表观遗传调控与遗传过程密切相关,使生物体为其生存的外部环境做好准备,并有助于提供一种潜在的机制,使其能够适应不断变化的环境条件[31-32]。DNA甲基化是理解最透彻、研究最广泛的表观遗传修饰。这种修饰最常见的发生在胞嘧啶之后是鸟嘌呤,其排列方式称为胞嘧啶-磷酸盐-鸟嘌呤(GpG)位点[33]。DNA甲基化是DNMT进行的,它选择性靶向特定的DNA序列,要么从头开始,要么维持甲基化[34-36]。
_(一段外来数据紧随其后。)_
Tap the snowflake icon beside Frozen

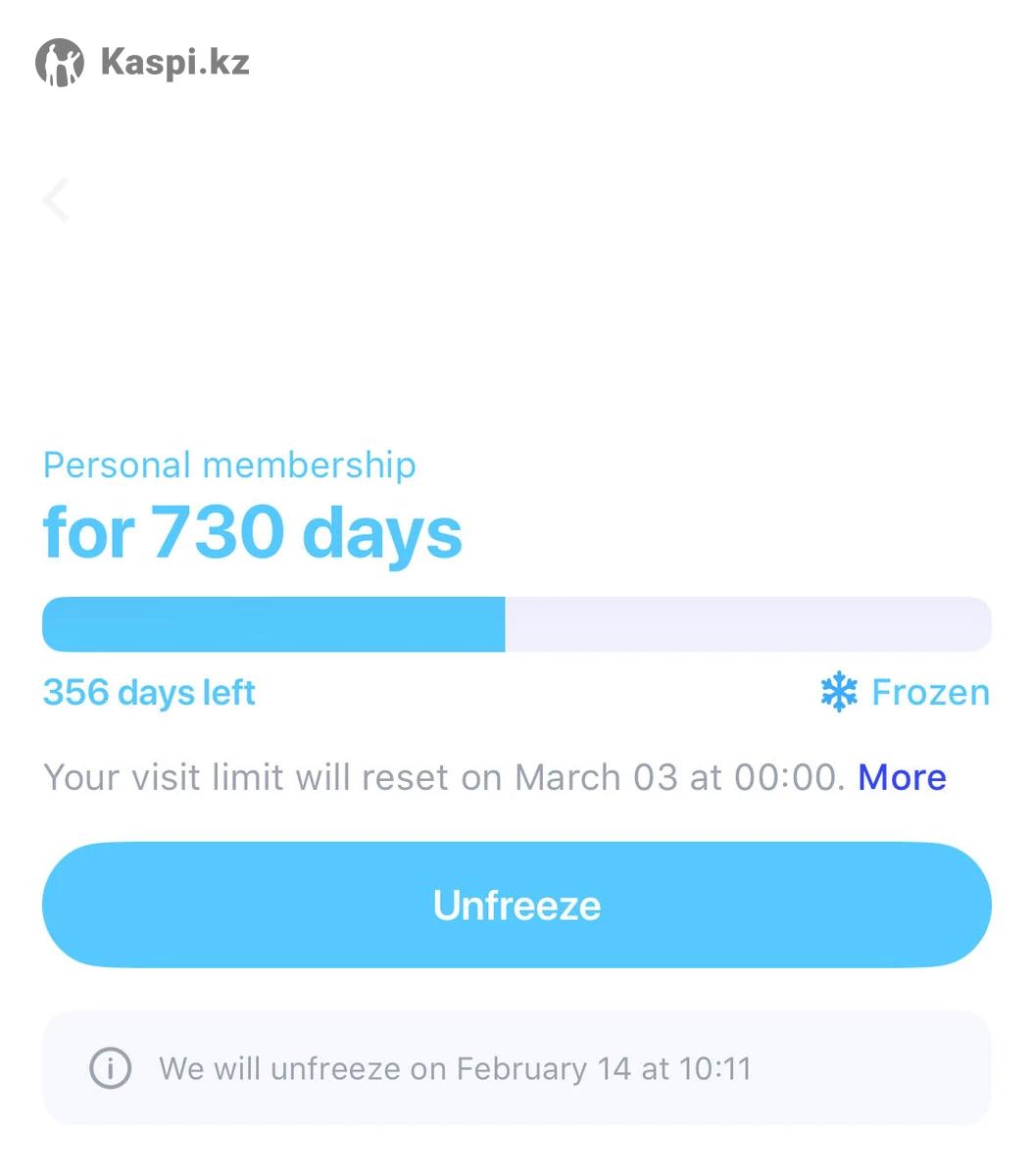pyautogui.click(x=839, y=693)

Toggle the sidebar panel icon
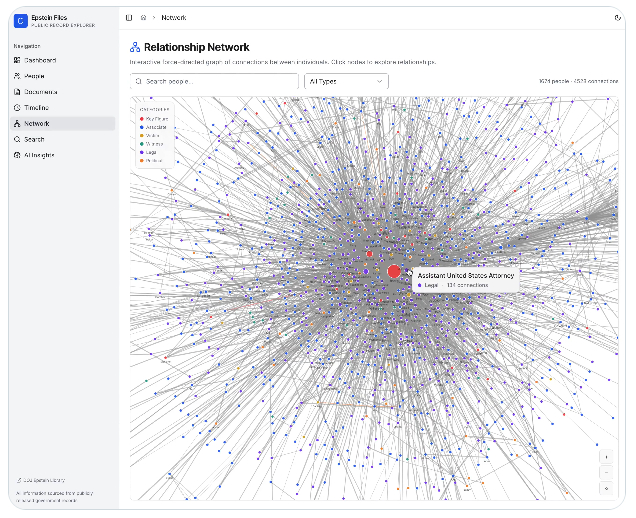[129, 18]
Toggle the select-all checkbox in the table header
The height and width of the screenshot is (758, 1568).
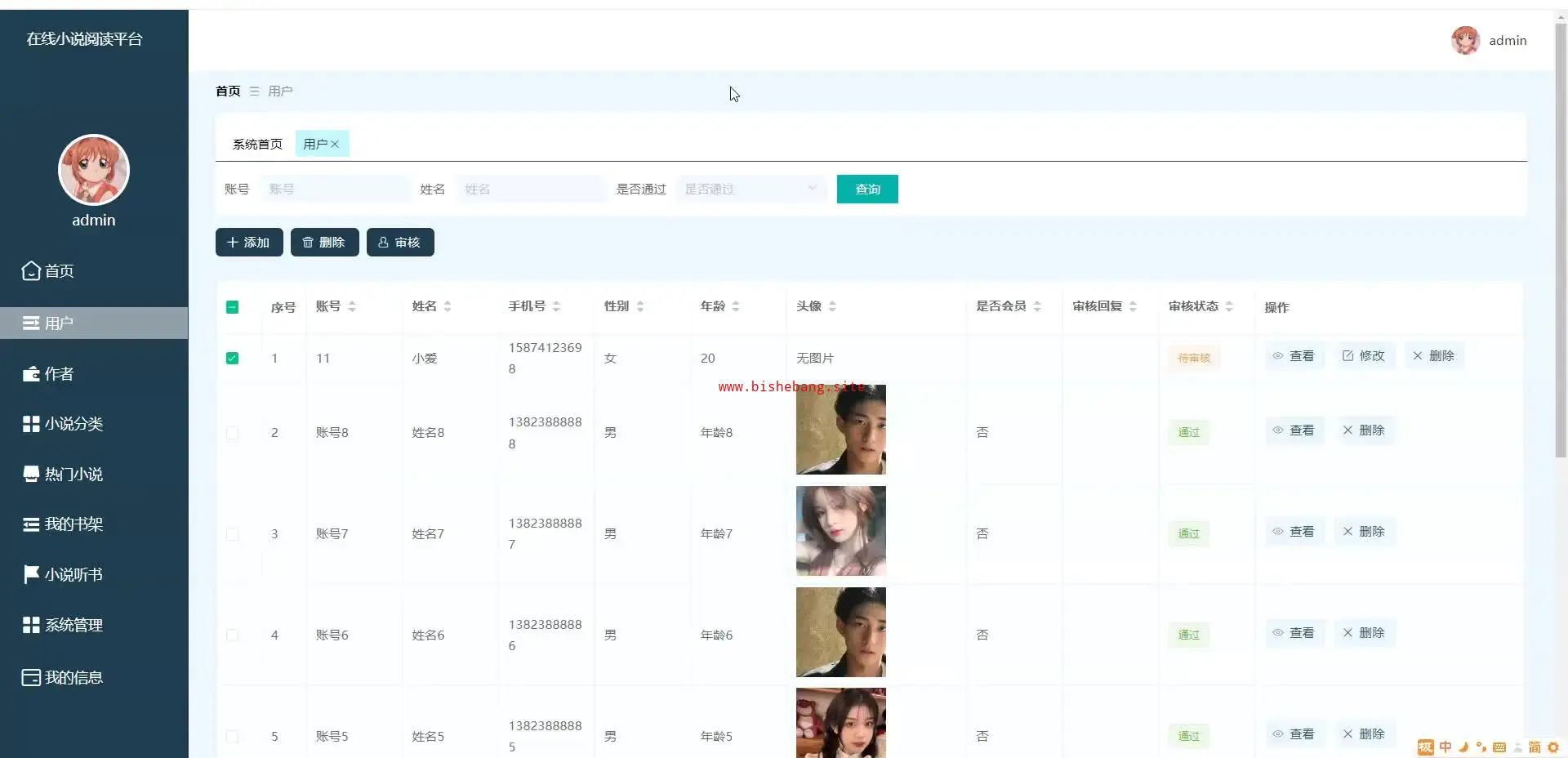coord(232,307)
内皮PAS结构域蛋白1(EPAS1)是一种缺氧激活基因,它在低氧条件下表达较高[37],它的甲基化水平以前已经被证明与结直肠癌有关,随着甲基化的增加,EPAS1蛋白的表达降低。总之,这些发现使得EPAS1成为研究高海拔适应性表观遗传学的一个自然的先天候选。Ainash等人[17]分析了秘鲁海拔4388米和海拔0米的572名克丘亚人的EPAS1启动子区和LINE-1重复元件的DNA甲基化。在高海拔地区招募的参与者EPAS1 DNA甲基化水平较低,而LINE-1甲基化水平较高。出生的海拔与较高的1系甲基化有关,而与EPAS1甲基化无关。生活在高海拔地区的年数与EPAS1甲基化呈负相关,与LINE-1甲基化呈正相关。发现了4个单碳代谢SNP(MTHFD1 rs2236225, TYMS rs502396, FOLH1 rs202676, GLDC rs10975681),它们累积解释了平均LINE-1甲基化变异的11.29%。并确定了1号线甲基化和全基因组SNP主成分之间的关联,当前和终身暴露于高海拔缺氧环境中都会对EPAS1和LINE-1甲基化产生影响,这表明表观遗传修饰可能在高海拔适应性中发挥作用。而田雪文博士诠释了低氧运动与DNA甲基化之间的联系,通过低氧运动和常氧运动训练肥胖大鼠,从表观遗传学的角度,分析比较常氧运动肥胖大鼠和低氧运动肥胖大鼠Wnt/β-catenin信号通路 DNA甲基化的差异显著基因。初步证实了低氧运动肥胖大鼠减脂和Wnt/β-catenin 信号通路的关系。比较分析了常氧运动肥胖大鼠和低氧运动肥胖大鼠全基因组 DNA的CpG岛发生甲基化的基因,具有213 个 DMR 差异区域以及 675 个发生甲基化具有显著差异性的基因。但是,目前低氧运动与DNA甲基化的研究还处于起步阶段,其分子机制还不明确,还需进一步研究。
4 小結
DNA甲基化是著名的表观遗传学标记之一,调控基因的表达,在肥胖和2型糖尿病等代谢类疾病的发病机制中发挥重要作用。DNA 甲基化检测研究方法主要包括BS-seq、MeDIP-seq和RRBS技术,其中最经济有效的方法是RRBS技术。目前初步证实低氧运动可以使CpG和DMR甲基化显著,但是低氧运动与DNA甲基化的研究还处于起步阶段,还需要进一步研究探讨其分子机制。深入研究低氧运动与 DNA 甲基化的关系,为防治代谢类疾病提供更多依据。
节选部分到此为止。